| EXERCISE OBJECTIVE |
Which lines in the material below contain the string "Enable"? Locate and copy each of them, treating uppercase and lowercase as different.

-- START --

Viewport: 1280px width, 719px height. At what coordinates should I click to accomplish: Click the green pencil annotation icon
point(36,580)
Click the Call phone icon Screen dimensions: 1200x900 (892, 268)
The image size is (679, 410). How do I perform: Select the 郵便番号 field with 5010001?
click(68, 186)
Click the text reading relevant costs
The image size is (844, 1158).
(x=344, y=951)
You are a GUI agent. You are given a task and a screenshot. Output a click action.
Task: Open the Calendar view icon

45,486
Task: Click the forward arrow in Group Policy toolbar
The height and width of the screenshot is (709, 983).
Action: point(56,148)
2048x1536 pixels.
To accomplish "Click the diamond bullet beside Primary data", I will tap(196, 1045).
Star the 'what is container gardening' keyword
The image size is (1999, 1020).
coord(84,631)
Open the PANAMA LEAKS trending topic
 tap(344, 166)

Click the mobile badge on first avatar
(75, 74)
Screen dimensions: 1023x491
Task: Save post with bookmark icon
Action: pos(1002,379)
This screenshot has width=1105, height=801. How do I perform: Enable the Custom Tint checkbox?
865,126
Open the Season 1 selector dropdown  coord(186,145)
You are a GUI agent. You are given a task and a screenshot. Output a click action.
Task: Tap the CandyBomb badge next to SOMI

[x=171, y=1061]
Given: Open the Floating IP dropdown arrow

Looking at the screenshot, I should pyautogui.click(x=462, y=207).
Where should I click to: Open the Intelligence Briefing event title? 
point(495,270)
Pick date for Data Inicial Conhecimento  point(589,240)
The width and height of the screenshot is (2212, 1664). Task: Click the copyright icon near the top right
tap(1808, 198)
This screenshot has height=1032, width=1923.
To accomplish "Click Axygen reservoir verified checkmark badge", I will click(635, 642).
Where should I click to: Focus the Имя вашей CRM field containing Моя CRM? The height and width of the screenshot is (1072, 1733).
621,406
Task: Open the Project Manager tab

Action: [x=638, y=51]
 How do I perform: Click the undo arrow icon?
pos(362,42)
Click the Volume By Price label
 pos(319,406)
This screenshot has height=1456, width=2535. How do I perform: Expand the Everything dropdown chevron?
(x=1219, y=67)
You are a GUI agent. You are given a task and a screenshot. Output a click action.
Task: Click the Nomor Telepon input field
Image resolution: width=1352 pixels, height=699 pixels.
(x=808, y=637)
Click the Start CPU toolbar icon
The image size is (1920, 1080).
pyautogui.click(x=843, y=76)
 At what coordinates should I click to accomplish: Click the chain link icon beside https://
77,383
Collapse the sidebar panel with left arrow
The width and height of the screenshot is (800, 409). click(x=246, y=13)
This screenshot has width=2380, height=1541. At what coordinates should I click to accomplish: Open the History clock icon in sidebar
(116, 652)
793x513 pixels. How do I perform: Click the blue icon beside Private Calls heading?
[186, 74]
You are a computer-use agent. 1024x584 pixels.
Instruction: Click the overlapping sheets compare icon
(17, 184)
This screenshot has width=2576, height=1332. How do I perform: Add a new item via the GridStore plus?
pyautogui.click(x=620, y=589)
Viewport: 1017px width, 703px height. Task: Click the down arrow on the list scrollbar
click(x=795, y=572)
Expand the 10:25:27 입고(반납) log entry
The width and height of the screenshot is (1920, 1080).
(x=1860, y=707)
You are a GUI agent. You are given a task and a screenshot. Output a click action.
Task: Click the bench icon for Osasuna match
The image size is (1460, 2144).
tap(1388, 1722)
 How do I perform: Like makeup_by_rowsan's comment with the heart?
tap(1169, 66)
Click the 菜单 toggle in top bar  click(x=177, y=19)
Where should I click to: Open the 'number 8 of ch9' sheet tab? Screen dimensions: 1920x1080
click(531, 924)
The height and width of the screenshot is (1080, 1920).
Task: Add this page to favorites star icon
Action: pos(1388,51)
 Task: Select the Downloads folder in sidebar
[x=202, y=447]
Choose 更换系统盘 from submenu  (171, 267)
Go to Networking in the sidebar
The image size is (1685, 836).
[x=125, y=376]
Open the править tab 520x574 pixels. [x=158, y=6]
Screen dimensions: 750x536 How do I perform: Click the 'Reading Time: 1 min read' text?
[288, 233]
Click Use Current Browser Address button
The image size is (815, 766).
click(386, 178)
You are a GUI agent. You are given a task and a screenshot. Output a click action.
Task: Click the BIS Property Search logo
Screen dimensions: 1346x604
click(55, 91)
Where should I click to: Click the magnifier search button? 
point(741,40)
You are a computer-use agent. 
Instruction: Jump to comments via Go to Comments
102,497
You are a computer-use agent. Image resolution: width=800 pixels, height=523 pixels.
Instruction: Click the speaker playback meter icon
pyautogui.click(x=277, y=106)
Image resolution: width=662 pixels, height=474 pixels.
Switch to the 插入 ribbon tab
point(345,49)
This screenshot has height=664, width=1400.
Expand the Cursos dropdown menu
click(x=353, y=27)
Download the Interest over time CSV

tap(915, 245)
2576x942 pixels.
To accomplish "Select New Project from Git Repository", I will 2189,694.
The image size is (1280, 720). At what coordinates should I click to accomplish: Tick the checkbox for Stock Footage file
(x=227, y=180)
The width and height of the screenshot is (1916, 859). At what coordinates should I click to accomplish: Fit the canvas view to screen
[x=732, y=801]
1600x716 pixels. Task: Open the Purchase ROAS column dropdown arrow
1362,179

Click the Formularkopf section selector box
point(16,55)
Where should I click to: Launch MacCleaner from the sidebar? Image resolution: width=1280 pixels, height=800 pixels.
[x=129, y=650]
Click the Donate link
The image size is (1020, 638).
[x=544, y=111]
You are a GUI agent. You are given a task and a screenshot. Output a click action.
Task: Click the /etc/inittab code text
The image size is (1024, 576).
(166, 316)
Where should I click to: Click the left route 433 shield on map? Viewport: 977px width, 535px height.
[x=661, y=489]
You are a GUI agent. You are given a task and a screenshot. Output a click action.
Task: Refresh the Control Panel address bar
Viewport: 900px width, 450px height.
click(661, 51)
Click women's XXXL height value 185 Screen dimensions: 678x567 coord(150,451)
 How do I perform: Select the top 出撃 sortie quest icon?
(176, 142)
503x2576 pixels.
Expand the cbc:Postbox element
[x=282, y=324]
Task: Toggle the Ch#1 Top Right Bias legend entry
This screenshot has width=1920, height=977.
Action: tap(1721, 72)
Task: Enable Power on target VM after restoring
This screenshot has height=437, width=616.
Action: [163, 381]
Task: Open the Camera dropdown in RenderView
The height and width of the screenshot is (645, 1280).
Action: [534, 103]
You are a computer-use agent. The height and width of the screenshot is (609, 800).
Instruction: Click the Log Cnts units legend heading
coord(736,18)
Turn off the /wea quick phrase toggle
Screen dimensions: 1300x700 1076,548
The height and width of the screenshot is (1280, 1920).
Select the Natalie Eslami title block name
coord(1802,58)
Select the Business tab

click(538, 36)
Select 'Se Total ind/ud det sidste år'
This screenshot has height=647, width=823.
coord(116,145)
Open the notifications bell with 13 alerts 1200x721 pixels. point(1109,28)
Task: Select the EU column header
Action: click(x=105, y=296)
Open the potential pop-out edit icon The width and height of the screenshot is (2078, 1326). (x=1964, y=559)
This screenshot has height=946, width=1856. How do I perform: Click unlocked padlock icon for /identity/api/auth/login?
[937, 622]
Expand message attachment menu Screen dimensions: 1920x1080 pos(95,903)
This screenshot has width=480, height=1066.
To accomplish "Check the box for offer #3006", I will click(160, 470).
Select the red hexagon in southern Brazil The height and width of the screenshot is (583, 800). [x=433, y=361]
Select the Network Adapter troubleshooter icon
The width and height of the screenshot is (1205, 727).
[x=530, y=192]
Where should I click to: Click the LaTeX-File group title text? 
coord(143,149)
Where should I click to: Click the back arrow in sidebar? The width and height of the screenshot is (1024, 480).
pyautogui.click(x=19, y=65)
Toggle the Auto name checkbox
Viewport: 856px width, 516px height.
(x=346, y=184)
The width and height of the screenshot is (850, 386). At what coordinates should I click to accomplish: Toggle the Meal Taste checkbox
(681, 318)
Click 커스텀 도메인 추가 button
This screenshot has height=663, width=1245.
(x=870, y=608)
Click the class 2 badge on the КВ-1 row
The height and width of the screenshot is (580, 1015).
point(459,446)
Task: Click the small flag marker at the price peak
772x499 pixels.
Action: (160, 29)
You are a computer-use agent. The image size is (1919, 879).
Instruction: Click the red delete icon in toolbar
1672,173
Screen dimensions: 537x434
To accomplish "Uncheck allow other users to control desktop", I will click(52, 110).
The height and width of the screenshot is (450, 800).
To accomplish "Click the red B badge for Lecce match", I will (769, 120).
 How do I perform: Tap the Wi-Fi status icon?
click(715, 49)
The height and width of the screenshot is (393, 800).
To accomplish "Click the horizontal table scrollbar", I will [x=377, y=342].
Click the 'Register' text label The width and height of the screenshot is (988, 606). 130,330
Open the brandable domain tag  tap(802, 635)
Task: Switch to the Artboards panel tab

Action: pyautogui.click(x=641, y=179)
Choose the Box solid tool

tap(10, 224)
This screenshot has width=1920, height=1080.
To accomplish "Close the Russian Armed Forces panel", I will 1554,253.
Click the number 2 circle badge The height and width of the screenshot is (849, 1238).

-- END --

| ANSWER |
This screenshot has width=1105, height=801. How do I perform: Enable the Custom Tint checkbox?
Task: Enable Power on target VM after restoring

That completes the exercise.